As escravizadas grávidas estavam sujeitas a
violências terríveis: a tortura, a exaustão pelo trabalho — que muitas vezes se
estendia até o dia do parto —, um resguardo mínimo, com frequência de apenas
três dias, a possibilidade de separação abrupta dos filhos recém-nascidos.
Não surpreende que, como Felippa, muitas
mulheres grávidas tentaram fugir.
Por muito tempo invisíveis, essas histórias
vêm sendo contadas por pesquisadores que buscam vestígios dessas personagens
nos registros históricos disponíveis.
Uma delas é a historiadora Lorena Féres da Silva Telles,
que mergulhou em arquivos de jornais publicados entre 1830 e 1888 e encontrou o
anúncio sobre Felippa — e outros 131 com o mesmo tema, a fuga de escravizadas
grávidas.
Os dados viraram substrato para sua tese de
doutorado e, em conjunto com informações colhidas de periódicos médicos e teses
das faculdades de Medicina, ajudaram-na a trazer à superfície a relação entre
maternidade e escravidão na cidade do Rio de Janeiro no século 19.
"Como é um tema sem uma fonte seriada,
o pesquisador tem que buscar fontes de naturezas diversas, de autoria muitas
vezes de 'senhores', homens brancos, com uma escrita com um teor extremamente
racista, objetificante com relação às mulheres", ela sublinha.
"A partir desses textos, você tenta
extrair a perspectiva delas. Os ecos através da documentação — esse é o ofício
da historiadora ali, né? Pegar fontes históricas, porque elas não escreveram a
próprio punho, e encontrar os projetos, os desafios, as experiências, as visões
de mundo, as atitudes, as agências delas."
A tese será transformada em livro, com
publicação prevista para 2022.
Dando
à luz no cafezal
Até o começo do século 20, a maioria
dos partos no Brasil era feita em casa, por parteiras ou pelas
"comadres", mulheres sem treinamento técnico, mas com grande
conhecimento empírico, que gozavam da confiança das mulheres de suas
comunidades.
"Isso valia tanto para as
'senhoras' quanto para as mulheres escravizadas; para as que moravam na cidade
ou nas fazendas", diz Cassia Roth,
professora de História da América Latina e Caribe na Universidade da Georgia,
nos EUA.
"Os médicos só eram chamados
quando havia algum problema", diz a pesquisadora, que há anos estuda o
tema, com uma pesquisa minuciosa em fontes como os Annaes Brazilienses de
Medicina e em documentos do Judiciário.
As semelhanças, contudo, paravam por
aí.
As mulheres escravizadas eram levadas
ao limite nos trabalhos forçados.
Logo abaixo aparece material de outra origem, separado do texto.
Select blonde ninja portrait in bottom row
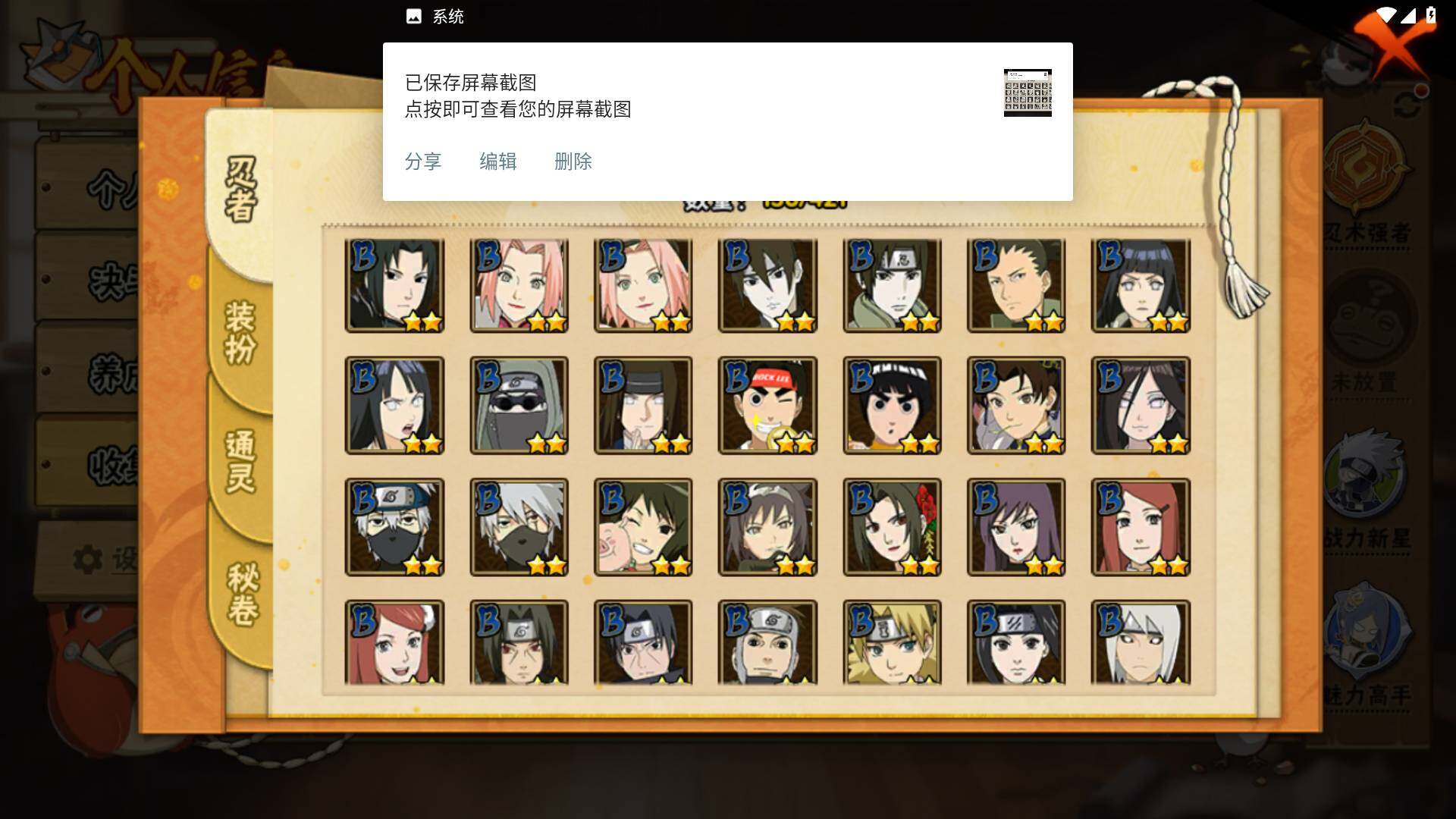Screen dimensions: 1456x819 click(x=892, y=643)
Parte das evidências vem dos registros de
viajantes como o francês Charles Ribeyrolles, que em 1858 assistiu com
perplexidade mulheres grávidas prestes a dar à luz trabalhando na colheita de
café nas plantações do Vale do Paraíba.
Nessa mesma época, o médico Antonio
Ferreira Pinto escrevia que era comum que muitas entrassem em trabalho de parto
no serviço ou a caminho dele, com frequência carregando pesados cestos na
cabeça.
Ele narra o caso chocante de uma
escravizada que começou a sentir as dores do parto no cafezal, mas não
conseguiu chegar à senzala a tempo: teve o bebê sozinha, desmaiou, "quer
por perda considerável de sangue, quer assustada por se ver só", e acordou quando os porcos dilaceravam seu filho.
Telles pontua que, ainda que nas
cidades a realidade fosse diferente daquela das grandes propriedades cafeeiras,
não significa que a rotina fosse menos extenuante.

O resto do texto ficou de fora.